Sie hängte sich die Tasche über die Schulter und lief zum Eingang. Absperrungen sorgten dafür, dass die Besucher nur einer nach dem anderen durch die Automatiktür kamen. Sarah konnte hinter dem Milchglas nichts erkennen. Sie vermied den direkten Augenkontakt mit den anderen Frauen. Gesehen zu werden wäre das Eingeständnis, aus triftigem Grund hier zu sein.

Vor ihr wurde eine Frau in grüner Bluse durchgewinkt, und Sarah rückte vor. Ein Wachmann etwa in ihrem Alter, in marineblauer Uniform, mit einem Funkgerät an der Schulter, hielt sie zurück, bis die Tür wieder aufging. Drinnen wurde schnell klar, was man zu tun hatte. Trotzdem brachte sie es fertig, auf dem Weg zum Empfangstresen, hinter dem eine Frau mit gelangweilter Miene und einem großen Slate in der Hand auf sie wartete, zu stolpern.

»Wen wollen Sie besuchen?«

»Greg Johnson.«

Die Frau überprüfte den Namen auf dem Slate. »Und Sie heißen?«

»Sarah Wallace.«

»Ihre Beziehung zu Greg Johnson?«

»Geschiedene Ehefrau.«

Die Scheidung war schnell, schmerzlos und billig gewesen: vier Wochen, nachdem Greg die Ausgangssperre übertreten hatte, online eingereicht und binnen vierundzwanzig Stunden rechtskräftig vollzogen. Ein guter Tag in ihrem Leben.

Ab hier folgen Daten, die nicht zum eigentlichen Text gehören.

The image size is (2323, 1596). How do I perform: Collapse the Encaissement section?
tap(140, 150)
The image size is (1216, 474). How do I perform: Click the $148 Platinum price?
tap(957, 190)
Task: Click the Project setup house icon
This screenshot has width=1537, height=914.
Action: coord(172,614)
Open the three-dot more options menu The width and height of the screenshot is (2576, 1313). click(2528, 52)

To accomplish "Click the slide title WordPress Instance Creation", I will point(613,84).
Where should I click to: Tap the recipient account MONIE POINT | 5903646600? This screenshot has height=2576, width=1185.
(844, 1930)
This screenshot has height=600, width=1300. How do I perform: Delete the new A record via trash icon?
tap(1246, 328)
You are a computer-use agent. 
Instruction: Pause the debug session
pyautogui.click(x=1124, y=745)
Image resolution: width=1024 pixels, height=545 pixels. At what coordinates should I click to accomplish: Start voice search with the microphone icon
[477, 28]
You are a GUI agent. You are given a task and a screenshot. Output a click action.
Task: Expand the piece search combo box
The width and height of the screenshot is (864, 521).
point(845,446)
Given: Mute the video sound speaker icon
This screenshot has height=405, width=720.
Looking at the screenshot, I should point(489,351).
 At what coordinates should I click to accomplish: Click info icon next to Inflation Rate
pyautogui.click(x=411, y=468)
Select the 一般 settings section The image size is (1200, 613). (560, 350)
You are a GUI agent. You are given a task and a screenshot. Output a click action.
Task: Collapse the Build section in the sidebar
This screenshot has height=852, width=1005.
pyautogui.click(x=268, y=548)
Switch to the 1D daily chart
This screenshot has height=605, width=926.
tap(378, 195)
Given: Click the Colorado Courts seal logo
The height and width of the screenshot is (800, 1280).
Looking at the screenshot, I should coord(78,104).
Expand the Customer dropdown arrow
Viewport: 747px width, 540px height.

Die Frau zeigte auf das Förderband zum Scanner. »Bitte die Tasche da drauf.«

Sarah gehorchte. Anschließend wurde sie durch einen Metalldetektor geleitet. Im Durchgang fühlte es sich so an, als ob sie eine Schwelle überträte, von draußen nach drinnen, von unschuldig zu schuldig. Sie wartete, bis der Gepäckscanner ihre Tasche ausspuckte. Als sie zum Vorschein kam, hielt ihr eine weitere Wärterin einen ausgebeulten gelben Ablagekasten hin.

»Da rein«, sagte sie und deutete auf die Tasche.

»Soll ich sie ausleeren?«

»Wenn ich bitten darf.«

Sie öffnete hastig die Tasche und stülpte sie über dem Kasten um, eifrig bemüht zu zeigen, dass sie nichts zu verbergen habe. Bei dem lauten Klirren von Kugelschreibern, Schlüsseln und Lippenstiften zuckte sie zusammen. Die Wärterin stocherte ein bisschen darin herum und leuchtete zuletzt die leere Tasche mit einer Stiftlampe aus. Ein kurzes Wedeln mit der Hand signalisierte Sarah schließlich, dass dieser Teil erledigt war. Sie sammelte ihre Sachen wieder ein und wurde in einen Korridor weitergeschickt – lang, blaugrau und fensterlos, mit einem quietschenden Bodenbelag. Sie folgte den abblätternden schwarzen Pfeilen, bis sie sich in einem stickigen Raum mit kleinen, quadratischen Tischen und Plastikstühlen wiederfand.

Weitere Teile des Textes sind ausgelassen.